REQUIREMENT: Reproduce word for word every line from the one containing "Where should I" to the final line of the data below; omit the pictures.

THE DATA:
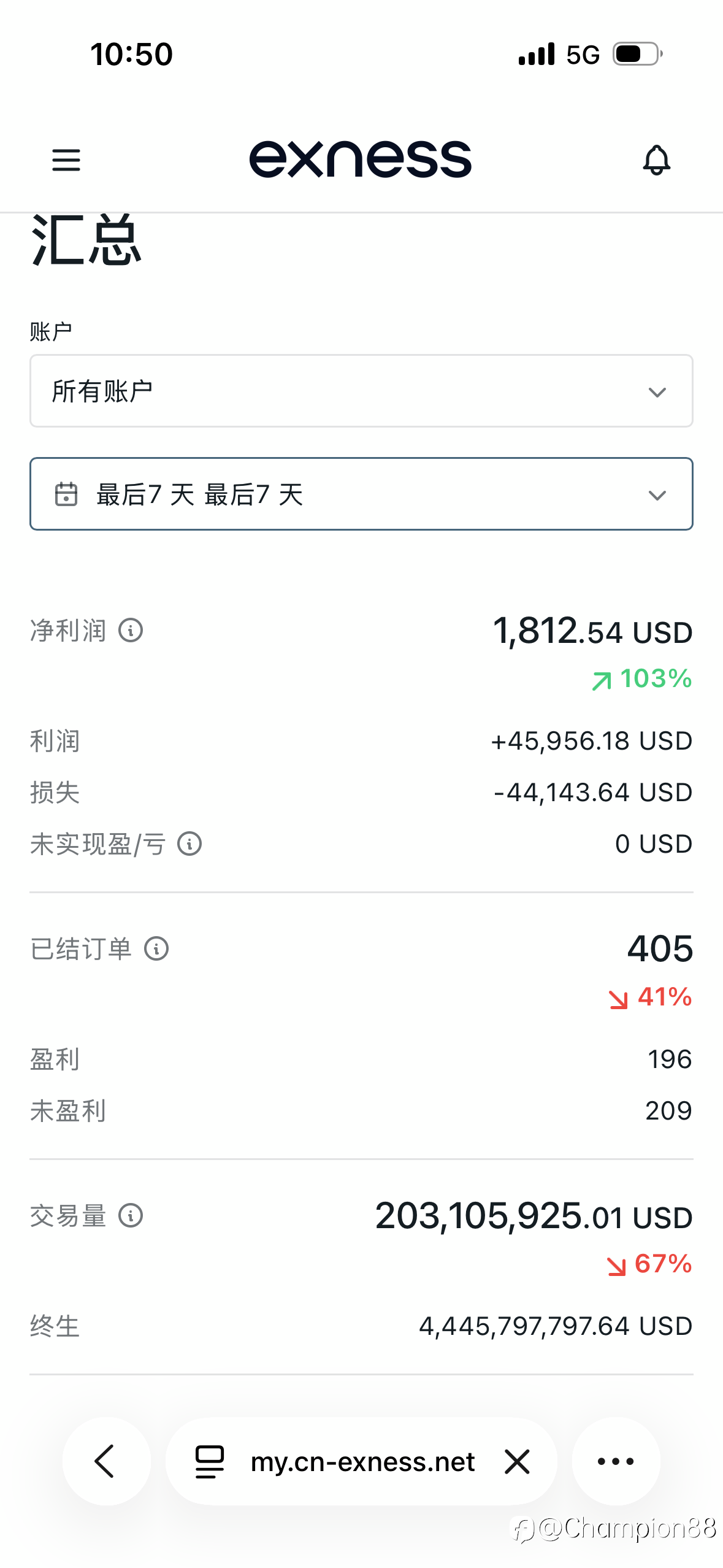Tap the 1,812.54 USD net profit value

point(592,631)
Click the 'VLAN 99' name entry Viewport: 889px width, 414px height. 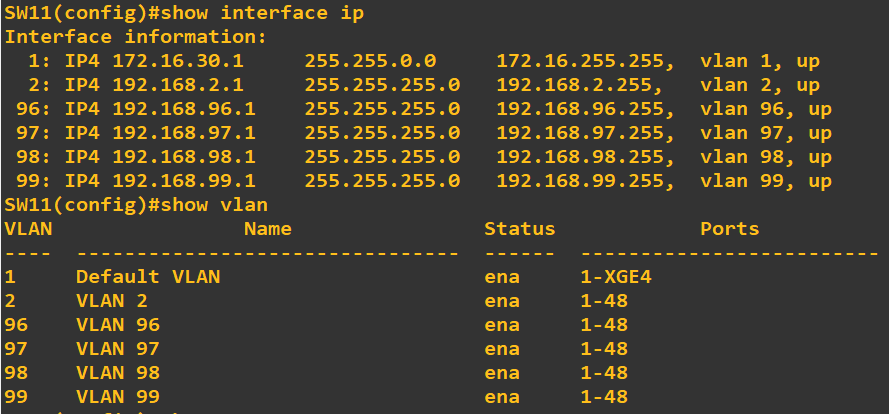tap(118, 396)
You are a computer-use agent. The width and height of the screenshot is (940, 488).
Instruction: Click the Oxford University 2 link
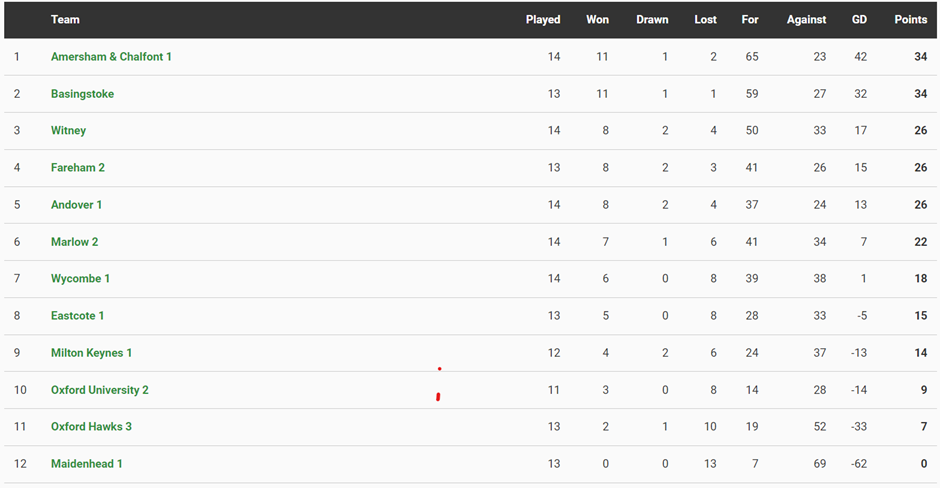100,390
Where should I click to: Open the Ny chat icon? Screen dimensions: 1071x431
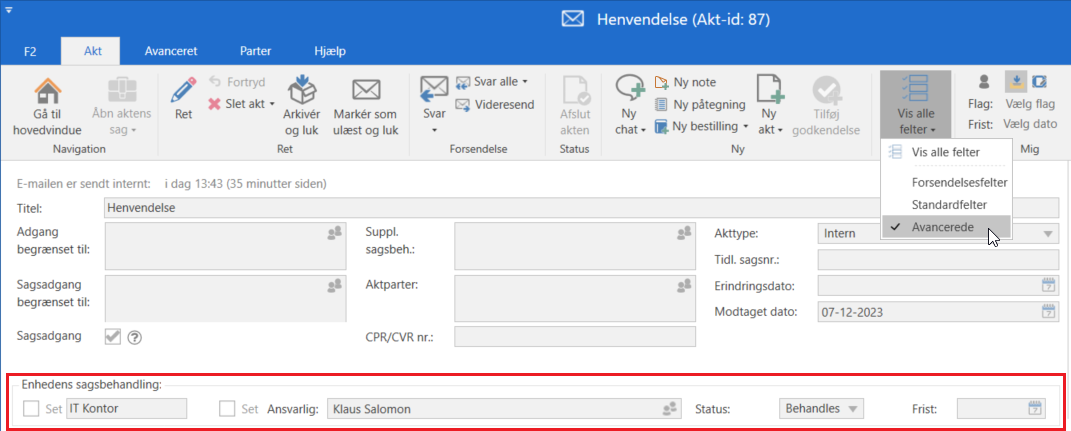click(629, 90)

ANSWER TO THE EXERCISE:
Where should I click to: Open the Ny chat icon? Screen dimensions: 1071x431
click(629, 90)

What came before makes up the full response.